At the unearthing of an elementary school's fifty-year time capsule, MIT professor John Koestler's son, Caleb, receives one of the items contained therein: a page of numbers, written by a young female student in the 1950s. His dad soon finds himself examining the numbers and discovers that they relate the dates, locations, and death tolls of great disasters of the fifty years since it was written. Even more frightening: a few of the dates at the end have not occurred yet. Koestler's presence at one of these disasters confirms that the message was meant for him and Caleb specifically to acquire, but why? And how was that orchestrated? Strange men also begin showing up around Caleb, giving him rocks, showing him visions, and never saying a word. Finally, John, Caleb, and two others find themselves in a doomsday scenario that may mean the end of the world.

This may sound like a "save the world" movie, but it is not. At its center is the question of whether the universe is a series of random or determined events; is there a reason everything happens as it does, or do things just happen to happen? Interestingly, Knowing actually takes a stance on the debate instead of letting us decide things for ourselves, and while that would normally destroy a film's integrity, the type of answer the film provides is intriguing in itself. The answer we get is that things do happen for a reason, but there is a twist: that reason can lie so far outside our understanding of the cosmos that we could never grasp it ourselves. This truth turns out to be a tremendous burden.

Again and again, director Alex Proyas instills the exact emotions he wants us to feel based on the events on screen. There is a plane crash scene that reminds me of many parts of Children of Men. It is one long, uncut shot: Koestler is talking to a police officer about a wreck on the highway. The officer looks up at something behind Koestler, turns and runs. Koestler turns and looks up to see a commercial jet crashing to the ground, clipping several cars on the highway with a wing, and then bursting into flame. Still in the same shot, Koestler runs over to the wreckage, walking around it to see if he can help.

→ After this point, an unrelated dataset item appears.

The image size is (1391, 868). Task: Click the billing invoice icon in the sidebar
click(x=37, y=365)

All around him people are jumping out of parts of the cabin, burning alive. One group frees themselves from their section of the plane, farther away from the others, and begins running away, only to be engulfed by an explosion. It is incredibly realistic and, therefore, effectively horrifying, and it is one of the movie's chief examples of Proyas' directorial skill.

These moments of suspense and horror play a larger importance in the movie, though. While they keep us interested on a visceral level, they also demonstrate the feeling of being involved in unprecedented cosmic revelations. When Koestler comes into full knowledge of just how precisely determined the world's events are, the sense of dread is overwhelming. If you can't imagine what it would feel like to know when and where deadly catastrophes are going to happen, by the end of this movie, you will understand more than you wished you did.

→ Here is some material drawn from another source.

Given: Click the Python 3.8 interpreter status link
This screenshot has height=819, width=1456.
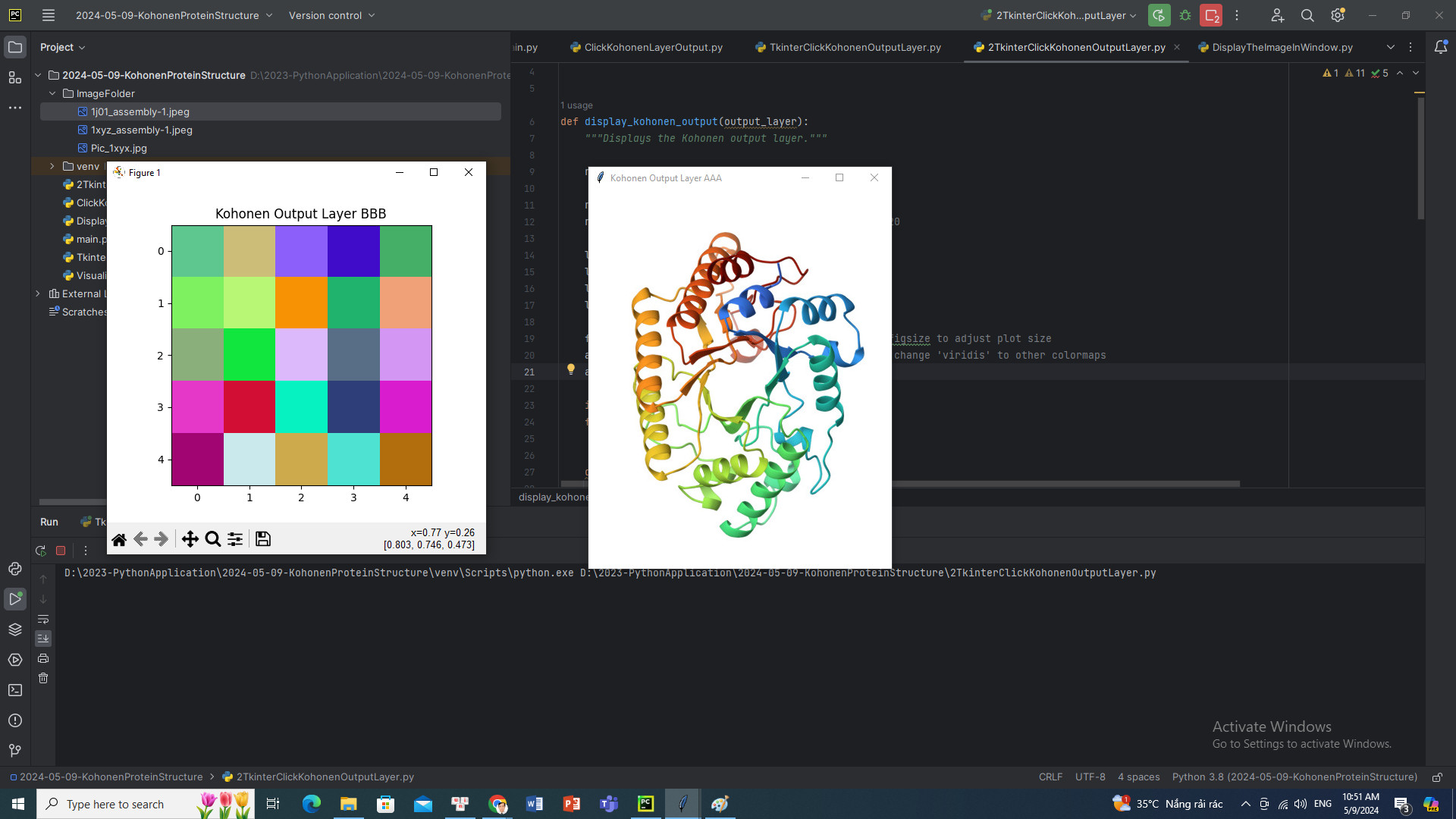Looking at the screenshot, I should click(1294, 777).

In a final analysis, the randomness versus determinism debate that lies at Knowing's core functions less as an end than as a means to experiencing the film's more important theme, which -- as its title implies -- is the burden of knowing horrible events that have been determined to happen. During its course we experience a range of emotions that can be upsetting, as the film moves from mystifying you to terrifying you. Perhaps that is the natural process of acquiring great new understandings of the world.